The problem:
Word for word, give the records again, dropping any picture they hold.

(Saved entries)
****************************************
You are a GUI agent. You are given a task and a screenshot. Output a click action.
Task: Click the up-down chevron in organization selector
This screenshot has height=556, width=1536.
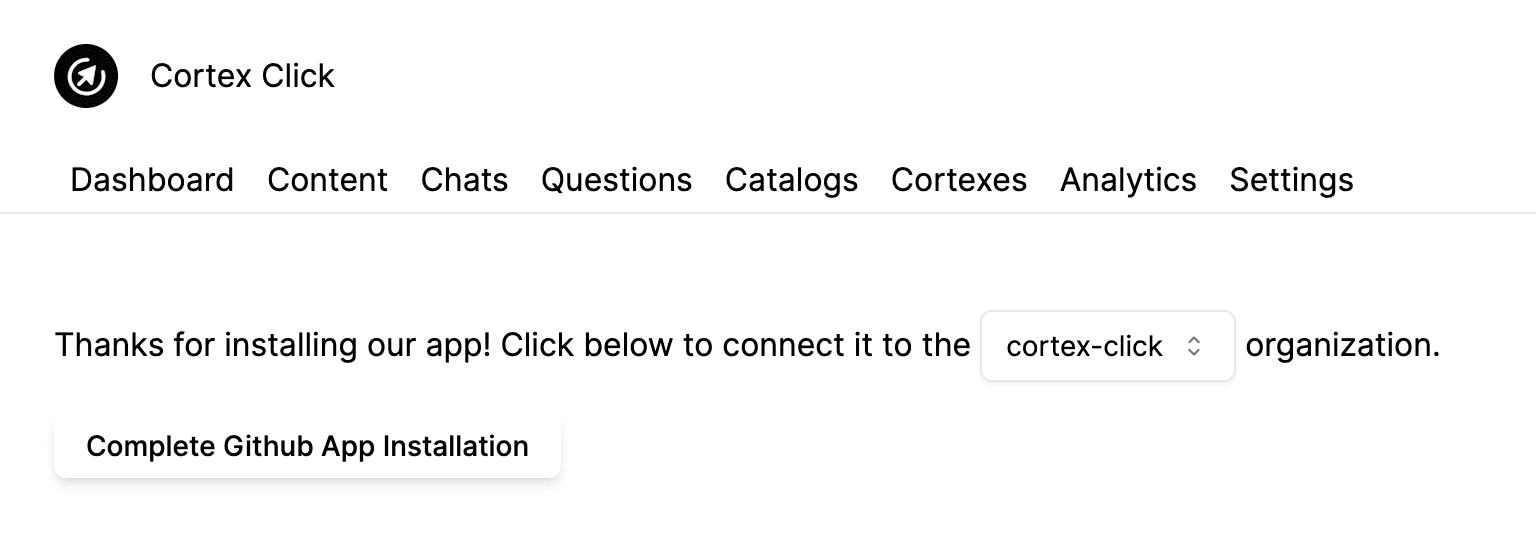(x=1193, y=346)
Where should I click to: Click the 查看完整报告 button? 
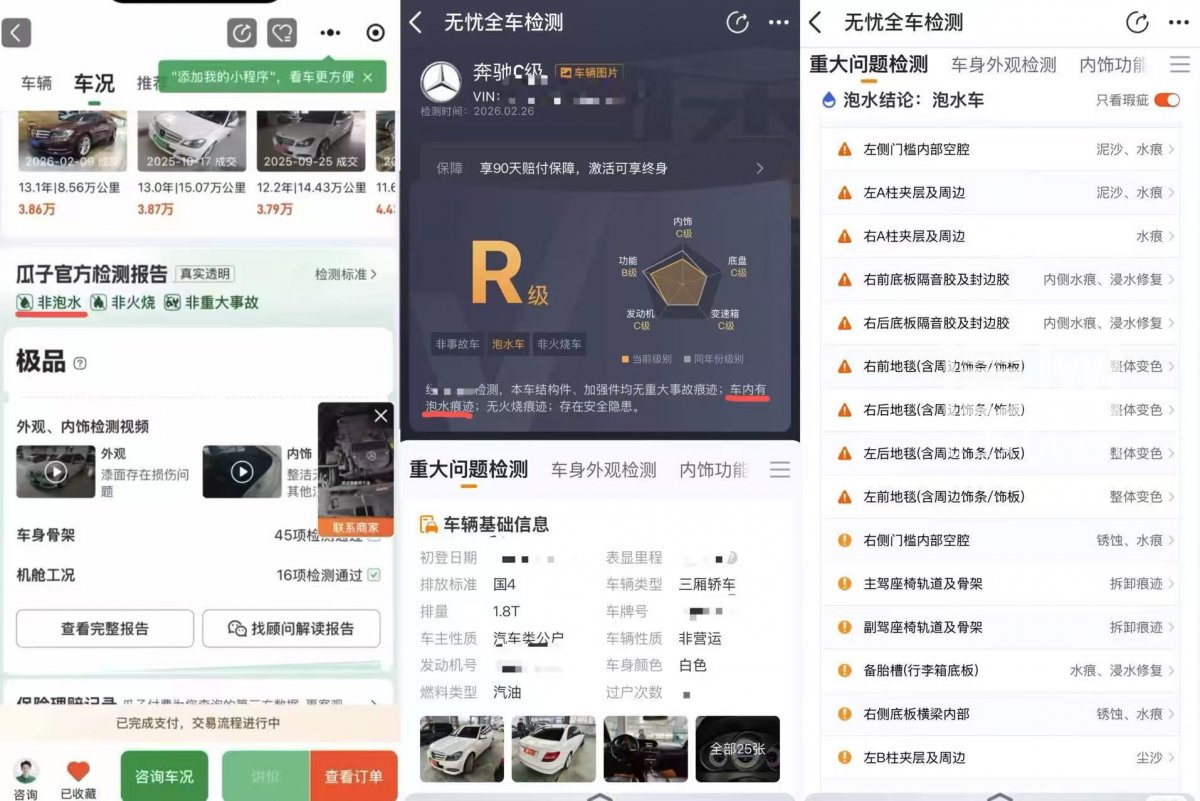(x=105, y=628)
****************************************
Solution to this problem:
You are a GUI agent. You are given a task and a screenshot. Output a click action.
Task: Click the up-down chevron in organization selector
This screenshot has height=556, width=1536.
(x=1193, y=346)
Where should I click to: Click the 查看完整报告 button? 
(x=105, y=628)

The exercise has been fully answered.